- _Aim of the exercise_
Gather each line of the records where "emoji" appears.

(Stored data)
>>>

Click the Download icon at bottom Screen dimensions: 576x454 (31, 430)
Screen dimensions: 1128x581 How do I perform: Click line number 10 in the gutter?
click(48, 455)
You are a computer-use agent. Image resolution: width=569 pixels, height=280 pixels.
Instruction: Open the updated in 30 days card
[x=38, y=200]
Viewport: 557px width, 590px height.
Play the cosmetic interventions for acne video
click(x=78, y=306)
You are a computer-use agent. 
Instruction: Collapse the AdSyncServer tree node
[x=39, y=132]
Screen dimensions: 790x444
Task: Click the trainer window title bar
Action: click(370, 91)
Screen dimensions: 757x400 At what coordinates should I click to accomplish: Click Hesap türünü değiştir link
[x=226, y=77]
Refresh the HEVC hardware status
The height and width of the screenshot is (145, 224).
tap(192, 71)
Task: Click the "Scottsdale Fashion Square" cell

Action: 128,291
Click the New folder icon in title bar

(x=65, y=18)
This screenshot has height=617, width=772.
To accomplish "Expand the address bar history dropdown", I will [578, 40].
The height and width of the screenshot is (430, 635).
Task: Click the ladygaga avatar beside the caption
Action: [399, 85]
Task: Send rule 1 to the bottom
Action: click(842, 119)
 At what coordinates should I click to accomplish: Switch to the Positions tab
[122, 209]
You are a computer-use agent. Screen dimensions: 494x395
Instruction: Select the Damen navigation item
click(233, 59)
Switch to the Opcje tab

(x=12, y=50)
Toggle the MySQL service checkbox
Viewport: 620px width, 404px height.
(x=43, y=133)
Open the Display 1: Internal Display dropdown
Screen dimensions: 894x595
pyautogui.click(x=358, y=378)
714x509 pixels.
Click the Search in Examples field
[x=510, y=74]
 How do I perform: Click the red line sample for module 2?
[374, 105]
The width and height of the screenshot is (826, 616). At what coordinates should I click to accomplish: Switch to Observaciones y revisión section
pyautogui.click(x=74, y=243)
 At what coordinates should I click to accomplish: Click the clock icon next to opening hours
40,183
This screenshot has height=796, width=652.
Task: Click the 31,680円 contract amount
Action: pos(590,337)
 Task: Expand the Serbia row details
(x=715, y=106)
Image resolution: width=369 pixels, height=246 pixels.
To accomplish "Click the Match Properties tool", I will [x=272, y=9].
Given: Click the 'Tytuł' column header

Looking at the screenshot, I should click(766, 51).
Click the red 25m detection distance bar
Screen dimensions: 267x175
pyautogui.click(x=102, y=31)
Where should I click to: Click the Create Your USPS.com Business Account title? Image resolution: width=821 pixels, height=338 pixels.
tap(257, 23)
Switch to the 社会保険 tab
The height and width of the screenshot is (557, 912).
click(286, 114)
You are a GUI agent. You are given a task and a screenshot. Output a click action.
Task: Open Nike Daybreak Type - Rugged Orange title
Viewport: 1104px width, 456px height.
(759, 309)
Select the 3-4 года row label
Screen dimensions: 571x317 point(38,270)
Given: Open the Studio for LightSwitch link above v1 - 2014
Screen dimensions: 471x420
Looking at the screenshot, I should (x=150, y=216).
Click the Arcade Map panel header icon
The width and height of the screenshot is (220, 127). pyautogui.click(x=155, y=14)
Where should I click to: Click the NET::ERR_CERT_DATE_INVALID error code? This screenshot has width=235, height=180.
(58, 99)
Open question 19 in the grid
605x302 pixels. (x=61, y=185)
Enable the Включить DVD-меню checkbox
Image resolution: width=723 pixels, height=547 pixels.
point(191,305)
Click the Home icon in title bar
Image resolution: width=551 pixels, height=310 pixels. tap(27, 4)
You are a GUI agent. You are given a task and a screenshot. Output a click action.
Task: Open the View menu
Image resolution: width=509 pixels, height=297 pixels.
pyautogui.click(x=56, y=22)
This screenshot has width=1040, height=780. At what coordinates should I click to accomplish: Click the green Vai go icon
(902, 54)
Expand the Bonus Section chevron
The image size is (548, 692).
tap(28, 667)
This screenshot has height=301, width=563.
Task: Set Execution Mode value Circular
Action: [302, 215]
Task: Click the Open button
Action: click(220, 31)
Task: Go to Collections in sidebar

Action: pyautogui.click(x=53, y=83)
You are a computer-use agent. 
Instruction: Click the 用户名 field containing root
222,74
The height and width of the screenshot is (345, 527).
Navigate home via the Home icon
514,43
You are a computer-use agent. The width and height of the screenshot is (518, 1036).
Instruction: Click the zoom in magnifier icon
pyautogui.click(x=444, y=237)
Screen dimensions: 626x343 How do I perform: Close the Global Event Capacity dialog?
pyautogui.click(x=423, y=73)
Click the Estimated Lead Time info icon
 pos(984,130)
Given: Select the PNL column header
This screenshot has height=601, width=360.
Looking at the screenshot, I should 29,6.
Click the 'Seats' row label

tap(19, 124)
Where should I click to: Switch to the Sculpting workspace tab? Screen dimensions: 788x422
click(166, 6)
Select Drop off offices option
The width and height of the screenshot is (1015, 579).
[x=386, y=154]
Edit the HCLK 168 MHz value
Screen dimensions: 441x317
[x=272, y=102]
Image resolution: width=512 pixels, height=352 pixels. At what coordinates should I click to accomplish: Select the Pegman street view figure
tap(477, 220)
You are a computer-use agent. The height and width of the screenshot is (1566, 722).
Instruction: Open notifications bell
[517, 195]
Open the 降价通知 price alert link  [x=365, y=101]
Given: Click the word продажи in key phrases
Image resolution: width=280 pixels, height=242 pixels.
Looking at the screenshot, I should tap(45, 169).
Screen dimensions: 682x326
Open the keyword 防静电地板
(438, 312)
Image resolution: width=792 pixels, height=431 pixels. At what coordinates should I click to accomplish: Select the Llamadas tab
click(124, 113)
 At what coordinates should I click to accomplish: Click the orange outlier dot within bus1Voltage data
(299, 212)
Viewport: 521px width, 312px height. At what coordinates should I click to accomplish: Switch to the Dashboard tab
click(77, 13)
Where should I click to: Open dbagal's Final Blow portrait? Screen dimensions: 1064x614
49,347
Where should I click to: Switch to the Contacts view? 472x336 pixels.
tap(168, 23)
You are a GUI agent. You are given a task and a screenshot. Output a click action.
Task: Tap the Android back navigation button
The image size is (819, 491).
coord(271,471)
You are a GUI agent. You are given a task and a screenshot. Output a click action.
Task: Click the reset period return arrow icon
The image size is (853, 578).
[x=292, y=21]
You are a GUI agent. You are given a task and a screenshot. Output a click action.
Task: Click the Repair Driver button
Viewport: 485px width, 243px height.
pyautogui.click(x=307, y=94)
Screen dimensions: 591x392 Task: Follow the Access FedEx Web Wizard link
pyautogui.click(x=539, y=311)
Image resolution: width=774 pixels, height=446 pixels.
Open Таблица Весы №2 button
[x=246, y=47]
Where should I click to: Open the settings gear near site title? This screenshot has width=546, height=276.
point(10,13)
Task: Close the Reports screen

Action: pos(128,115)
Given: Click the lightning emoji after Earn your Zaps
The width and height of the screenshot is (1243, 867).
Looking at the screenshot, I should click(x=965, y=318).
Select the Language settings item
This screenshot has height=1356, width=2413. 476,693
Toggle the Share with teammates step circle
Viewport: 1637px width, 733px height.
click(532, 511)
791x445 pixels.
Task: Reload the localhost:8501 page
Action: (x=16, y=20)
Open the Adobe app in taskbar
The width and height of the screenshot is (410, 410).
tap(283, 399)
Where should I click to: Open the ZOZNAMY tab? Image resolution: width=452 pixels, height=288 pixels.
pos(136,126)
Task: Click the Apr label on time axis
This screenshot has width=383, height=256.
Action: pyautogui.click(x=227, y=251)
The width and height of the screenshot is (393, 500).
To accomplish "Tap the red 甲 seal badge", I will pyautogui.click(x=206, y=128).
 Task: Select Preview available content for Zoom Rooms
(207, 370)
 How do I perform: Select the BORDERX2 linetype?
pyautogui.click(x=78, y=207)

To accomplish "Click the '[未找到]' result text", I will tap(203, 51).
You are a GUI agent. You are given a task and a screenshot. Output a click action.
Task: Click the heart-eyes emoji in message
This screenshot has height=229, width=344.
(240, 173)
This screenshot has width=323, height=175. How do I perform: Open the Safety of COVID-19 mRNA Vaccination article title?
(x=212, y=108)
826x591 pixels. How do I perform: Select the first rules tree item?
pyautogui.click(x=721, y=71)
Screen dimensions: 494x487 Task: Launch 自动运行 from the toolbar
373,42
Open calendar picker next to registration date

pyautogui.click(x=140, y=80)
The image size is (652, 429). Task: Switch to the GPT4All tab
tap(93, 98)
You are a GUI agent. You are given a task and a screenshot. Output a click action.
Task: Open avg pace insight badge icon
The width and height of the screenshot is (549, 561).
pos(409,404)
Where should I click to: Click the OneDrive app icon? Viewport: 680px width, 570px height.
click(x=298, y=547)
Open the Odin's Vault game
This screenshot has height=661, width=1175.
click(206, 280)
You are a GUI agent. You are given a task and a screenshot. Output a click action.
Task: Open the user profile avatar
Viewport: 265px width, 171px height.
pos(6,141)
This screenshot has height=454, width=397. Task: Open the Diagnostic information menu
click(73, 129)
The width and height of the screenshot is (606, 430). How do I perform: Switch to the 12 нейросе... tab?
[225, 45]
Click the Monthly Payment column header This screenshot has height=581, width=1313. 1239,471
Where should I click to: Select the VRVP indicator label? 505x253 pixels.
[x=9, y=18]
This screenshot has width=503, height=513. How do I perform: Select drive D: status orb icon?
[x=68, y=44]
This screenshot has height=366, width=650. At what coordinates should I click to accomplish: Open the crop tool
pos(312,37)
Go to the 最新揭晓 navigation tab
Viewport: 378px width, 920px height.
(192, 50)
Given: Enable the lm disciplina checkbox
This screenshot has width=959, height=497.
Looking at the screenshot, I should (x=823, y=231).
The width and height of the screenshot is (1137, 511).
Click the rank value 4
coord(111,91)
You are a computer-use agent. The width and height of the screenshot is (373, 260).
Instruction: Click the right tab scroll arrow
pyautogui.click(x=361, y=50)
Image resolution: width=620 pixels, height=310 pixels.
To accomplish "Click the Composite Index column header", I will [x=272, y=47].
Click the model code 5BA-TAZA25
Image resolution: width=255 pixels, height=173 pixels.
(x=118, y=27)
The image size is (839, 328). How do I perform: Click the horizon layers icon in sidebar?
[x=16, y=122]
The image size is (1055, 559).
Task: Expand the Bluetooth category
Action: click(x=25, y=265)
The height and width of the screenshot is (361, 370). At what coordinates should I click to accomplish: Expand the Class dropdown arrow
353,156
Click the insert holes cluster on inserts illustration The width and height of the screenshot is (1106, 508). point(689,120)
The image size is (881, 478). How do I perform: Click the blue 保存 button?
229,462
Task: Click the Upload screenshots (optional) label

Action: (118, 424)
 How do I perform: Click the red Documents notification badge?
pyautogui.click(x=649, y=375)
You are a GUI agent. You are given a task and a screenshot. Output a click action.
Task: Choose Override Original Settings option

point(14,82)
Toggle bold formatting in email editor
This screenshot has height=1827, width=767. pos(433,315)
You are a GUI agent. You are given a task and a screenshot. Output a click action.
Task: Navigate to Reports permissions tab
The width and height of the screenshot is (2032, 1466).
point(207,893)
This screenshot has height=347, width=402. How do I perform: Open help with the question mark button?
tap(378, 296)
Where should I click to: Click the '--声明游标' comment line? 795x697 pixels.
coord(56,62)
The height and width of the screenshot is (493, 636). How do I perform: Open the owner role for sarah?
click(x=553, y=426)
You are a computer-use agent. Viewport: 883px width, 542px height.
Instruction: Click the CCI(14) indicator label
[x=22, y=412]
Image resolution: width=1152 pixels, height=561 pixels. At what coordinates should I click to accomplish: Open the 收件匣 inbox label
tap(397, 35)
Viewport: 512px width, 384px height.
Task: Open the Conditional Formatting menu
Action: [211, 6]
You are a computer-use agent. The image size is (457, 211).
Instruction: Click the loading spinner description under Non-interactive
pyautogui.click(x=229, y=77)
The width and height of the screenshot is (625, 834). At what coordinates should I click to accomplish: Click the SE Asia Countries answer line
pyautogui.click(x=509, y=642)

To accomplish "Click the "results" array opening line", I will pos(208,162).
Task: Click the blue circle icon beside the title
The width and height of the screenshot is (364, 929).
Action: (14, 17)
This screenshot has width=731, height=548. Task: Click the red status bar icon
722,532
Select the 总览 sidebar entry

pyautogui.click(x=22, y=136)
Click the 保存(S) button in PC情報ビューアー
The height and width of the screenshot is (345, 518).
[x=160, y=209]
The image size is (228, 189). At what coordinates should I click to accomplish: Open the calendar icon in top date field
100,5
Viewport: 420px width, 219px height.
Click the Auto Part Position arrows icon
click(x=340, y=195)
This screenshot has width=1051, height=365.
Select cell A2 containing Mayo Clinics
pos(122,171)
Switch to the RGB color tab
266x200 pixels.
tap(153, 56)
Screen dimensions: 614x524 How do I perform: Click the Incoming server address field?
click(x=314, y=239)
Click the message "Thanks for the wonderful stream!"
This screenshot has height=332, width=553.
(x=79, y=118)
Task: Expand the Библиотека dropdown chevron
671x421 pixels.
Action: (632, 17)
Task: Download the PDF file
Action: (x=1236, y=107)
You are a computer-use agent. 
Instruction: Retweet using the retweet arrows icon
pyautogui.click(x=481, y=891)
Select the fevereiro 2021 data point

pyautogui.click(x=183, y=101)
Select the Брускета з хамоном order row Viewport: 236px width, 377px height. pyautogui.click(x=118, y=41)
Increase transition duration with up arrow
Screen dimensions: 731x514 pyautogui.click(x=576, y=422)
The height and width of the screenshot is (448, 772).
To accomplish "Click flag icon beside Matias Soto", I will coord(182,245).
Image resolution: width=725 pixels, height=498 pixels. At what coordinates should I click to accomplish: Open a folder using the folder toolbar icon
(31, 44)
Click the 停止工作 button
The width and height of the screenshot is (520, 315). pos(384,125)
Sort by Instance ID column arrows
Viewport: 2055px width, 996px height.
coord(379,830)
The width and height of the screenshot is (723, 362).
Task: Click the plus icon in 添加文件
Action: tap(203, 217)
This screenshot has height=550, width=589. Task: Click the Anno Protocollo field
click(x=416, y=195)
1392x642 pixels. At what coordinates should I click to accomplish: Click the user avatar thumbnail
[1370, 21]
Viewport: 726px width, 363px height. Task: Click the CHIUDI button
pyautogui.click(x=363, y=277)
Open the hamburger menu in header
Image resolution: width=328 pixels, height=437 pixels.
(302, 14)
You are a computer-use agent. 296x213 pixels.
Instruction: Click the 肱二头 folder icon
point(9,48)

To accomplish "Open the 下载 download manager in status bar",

<<<

- _Result for this task_
Given: Click the lightning emoji after Earn your Zaps
Task: Click the heart-eyes emoji in message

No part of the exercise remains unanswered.